Charged with making recommendations to the state legislature about the lottery, the education task force has spent the last few months reviewing issues of eligibility, benefits, performance, graduation, and economic returns to the state. Volpe says studying other states' programs has the general consensus of the group moving toward starting conservatively to build a firm foundation for educational improvement.
"The task force has not decided anything yet, so I'm speaking for myself. But I believe we need to start out conservatively and then build upon that as the revenue increases," said Volpe. "I don't think we should start out at a higher level of benefits and then have to cut back."

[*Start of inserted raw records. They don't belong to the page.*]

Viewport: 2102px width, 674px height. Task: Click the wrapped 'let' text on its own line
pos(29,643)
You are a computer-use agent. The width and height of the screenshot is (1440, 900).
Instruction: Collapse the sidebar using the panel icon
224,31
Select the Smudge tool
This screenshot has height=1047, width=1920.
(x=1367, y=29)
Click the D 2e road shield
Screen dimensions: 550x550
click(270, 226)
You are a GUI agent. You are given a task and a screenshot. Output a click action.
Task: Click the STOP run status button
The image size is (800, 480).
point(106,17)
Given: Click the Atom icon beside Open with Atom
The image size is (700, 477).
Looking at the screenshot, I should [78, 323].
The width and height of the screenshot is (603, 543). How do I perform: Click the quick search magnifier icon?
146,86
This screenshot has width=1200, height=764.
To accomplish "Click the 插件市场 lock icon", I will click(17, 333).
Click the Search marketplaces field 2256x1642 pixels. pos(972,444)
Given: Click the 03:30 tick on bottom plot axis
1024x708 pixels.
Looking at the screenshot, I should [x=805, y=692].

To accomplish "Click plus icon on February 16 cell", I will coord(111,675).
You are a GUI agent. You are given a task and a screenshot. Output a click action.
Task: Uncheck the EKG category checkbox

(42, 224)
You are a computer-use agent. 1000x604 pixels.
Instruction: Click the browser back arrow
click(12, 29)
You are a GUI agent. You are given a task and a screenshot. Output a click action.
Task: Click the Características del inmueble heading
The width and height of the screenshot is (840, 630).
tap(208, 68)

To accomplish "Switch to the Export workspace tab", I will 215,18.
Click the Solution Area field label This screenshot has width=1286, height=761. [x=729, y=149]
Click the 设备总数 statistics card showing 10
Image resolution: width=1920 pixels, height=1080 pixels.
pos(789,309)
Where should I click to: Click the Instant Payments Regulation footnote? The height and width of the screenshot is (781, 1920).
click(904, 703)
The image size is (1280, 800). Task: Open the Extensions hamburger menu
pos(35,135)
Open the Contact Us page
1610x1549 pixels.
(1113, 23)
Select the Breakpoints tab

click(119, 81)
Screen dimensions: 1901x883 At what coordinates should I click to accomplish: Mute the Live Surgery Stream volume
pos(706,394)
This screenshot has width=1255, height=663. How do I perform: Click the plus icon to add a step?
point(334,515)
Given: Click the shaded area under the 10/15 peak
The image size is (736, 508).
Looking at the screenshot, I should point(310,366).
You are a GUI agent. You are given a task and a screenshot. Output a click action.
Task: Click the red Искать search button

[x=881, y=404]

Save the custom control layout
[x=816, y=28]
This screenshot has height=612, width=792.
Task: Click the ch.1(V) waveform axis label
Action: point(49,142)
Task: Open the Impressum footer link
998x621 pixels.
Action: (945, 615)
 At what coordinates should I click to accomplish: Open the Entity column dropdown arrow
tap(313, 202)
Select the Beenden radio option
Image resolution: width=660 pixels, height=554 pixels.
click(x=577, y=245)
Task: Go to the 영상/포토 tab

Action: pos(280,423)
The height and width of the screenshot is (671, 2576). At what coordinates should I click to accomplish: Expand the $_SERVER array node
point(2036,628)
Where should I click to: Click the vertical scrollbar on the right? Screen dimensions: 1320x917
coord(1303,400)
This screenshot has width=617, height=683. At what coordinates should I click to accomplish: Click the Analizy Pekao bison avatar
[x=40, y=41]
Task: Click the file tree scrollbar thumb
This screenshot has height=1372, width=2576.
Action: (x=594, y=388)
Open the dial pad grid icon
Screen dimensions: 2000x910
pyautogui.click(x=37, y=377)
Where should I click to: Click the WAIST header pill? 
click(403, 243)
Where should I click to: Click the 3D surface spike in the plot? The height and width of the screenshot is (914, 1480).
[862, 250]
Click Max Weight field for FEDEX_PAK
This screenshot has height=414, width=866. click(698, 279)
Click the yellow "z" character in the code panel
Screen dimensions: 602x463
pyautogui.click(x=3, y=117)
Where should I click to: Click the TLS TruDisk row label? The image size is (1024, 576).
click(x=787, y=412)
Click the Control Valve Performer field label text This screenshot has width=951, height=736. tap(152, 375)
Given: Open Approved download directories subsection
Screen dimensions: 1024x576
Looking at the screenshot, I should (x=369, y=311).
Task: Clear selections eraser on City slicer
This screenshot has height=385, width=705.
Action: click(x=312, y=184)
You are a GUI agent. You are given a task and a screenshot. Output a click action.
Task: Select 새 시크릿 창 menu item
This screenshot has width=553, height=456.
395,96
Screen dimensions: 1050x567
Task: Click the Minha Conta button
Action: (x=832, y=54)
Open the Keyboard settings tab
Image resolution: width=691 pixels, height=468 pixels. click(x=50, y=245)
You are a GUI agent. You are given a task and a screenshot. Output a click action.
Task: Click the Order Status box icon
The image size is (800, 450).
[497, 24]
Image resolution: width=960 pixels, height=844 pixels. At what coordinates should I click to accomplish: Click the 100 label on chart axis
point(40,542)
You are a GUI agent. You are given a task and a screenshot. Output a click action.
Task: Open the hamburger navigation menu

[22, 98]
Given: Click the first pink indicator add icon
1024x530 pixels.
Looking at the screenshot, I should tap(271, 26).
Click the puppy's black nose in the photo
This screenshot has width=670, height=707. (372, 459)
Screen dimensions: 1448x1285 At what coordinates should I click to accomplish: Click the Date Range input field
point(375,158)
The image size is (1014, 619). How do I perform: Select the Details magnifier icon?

The areas slated to benefit from lottery proceeds include scholarships, early learning programs, after school programs, capital outlay projects and a reserve fund. The group is leaning toward recommending the funding of scholarships and early learning programs first, then adding the other areas as revenues grow. They have listened to testaments that the basis of Georgia's HOPE program success is a clear and consistent set of eligibility criteria to receive and retain scholarships.
"I'd recommend let's do one or two things well instead of trying to do four or five things mediocre," said Volpe.
There's still quite a debate on whether Tennessee's scholarships will be need-based, merit-based, or a combination of both. Part of Saturday's discussion will focus on the pros and cons of each choice.
Questions from concerned citizens have included some misconceptions about who lottery revenues will benefit, said Volpe. For example, he said some Tennesseans incorrectly thought K-12 teachers and current college students were among groups who would receive additional funding.
The task force is examining criticisms of other programs, including the HOPE scholarships. Volpe said one statistic shows only four percent of students receiving HOPE scholarships would not have gone to college unless they received money. That number calls into question a lottery's ability to increase access to education.
But Volpe says a more telling statistic shows that the best and the brightest students in Georgia have been increasingly choosing to stay in the state. The percentage has risen from 25 percent in 1992 to 75 percent.
"We are experiencing a brain drain in Tennessee, and it stands to reason if you keep the best students here to go to college, you have a better chance of keeping them in the state for good," he said.
Brian Noland, chief policy and planning officer of the Tennessee Higher Education Commission, will join task force members Richard Rhoda, THEC executive director; Charles Manning, chancellor of the Tennessee Board of Regents; Rep. Les Winningham, District 38 and chairman of the House Education Committee; and Volpe on stage to take questions for the hour-long forum.
WSMV-Channel 4 will air the town hall meeting live from 6 to 7 p.m. on Saturday from TTU's Derryberry Hall Auditorium. Anchorman Dan Miller will host the event. The public is invited at no charge, but seating is limited. Doors open at 5:15 p.m.